First - have just visited your site and your work is genuinely beautiful and inspiring, so well done indeed. Straight away I'm interested in finding out how you acheive those results, and would love to get my hands on a DVD explaining how.



Second - I would vote for option 4

"DVD 4 idea: Our last idea would be a much simpler one, and would basically be a behind-the-scenes look at how we shoot a wedding, how we intereact with couples, setup (or don't setup) shots, as well as the final product they received. This would include a full wedding video from start to finish as the couple received it as well as a bunch of footage and commentary of us actualy shooting that wedding."

I agree with your idea of bypassing the basics and aiming for intermediary to advanced customers. Personaly I'd like to see the process from the beginning. Starting with your overall philosophy on the concept - "Wedding Videography", then maybe how you introduce the couples to your techniques, how you would deal with any concerns they might have. How do you plan a shoot, is it extensive preparation involving pre-shoot location visits and scouting, or do you just bring all the equipment and follow the ebb and flow of the day? What do you look for when sourcing equipment? Definitely it would be interesting to see a shot, or sequence of shots from a fly on the wall, warts and all, perspective, then immediately cut to how it looks on the final DVD. Lots of tips/tricks you've developed over the years would be excellent. Approach to problem dark-shoots. Don't forget audio, and editing.

Price of $200 - $300... I think you'd need to offer quite an in-depth package to hit the $300 mark. Perhaps offer it as a series of 2 DVD's, each concentrating on a specific aspect of your work. Buy them individualy for $x buy both for €x +1/2? I guess it depends on what's in them.

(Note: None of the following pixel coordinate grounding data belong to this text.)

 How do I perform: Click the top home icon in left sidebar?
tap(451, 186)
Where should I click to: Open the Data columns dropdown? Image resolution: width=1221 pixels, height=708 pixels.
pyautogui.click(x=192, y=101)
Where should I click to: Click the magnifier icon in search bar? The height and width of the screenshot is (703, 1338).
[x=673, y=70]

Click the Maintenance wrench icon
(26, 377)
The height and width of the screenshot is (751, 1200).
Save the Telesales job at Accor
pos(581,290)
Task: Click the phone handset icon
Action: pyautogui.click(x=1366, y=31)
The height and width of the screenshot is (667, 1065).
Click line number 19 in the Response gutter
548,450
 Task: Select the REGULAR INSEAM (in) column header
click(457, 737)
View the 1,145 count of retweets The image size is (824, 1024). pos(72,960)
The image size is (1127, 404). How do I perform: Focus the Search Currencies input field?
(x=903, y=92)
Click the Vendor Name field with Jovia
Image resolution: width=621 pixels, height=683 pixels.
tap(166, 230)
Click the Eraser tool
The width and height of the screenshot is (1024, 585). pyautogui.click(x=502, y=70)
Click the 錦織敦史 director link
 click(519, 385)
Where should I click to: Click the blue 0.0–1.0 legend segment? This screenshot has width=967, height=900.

Thirdly - I'm with Adam on this - videographers have traditionaly had a lousy reputation in general with brides, thanks to far too many chancers jumping in with inferior equipment and inferior knowledge - then handing over inferior results for quick money. This is a constant problem for those of us who are prepared to put in the extra time and energy to make a difference and raise this profession to a new level. If there is a tidal shift of higher performance over the next few years, with the help of people like Patrick sharing their ideas, then all the boats in the harbour rise, it's good for everyone, and maybe we can start to get the credit we deserve.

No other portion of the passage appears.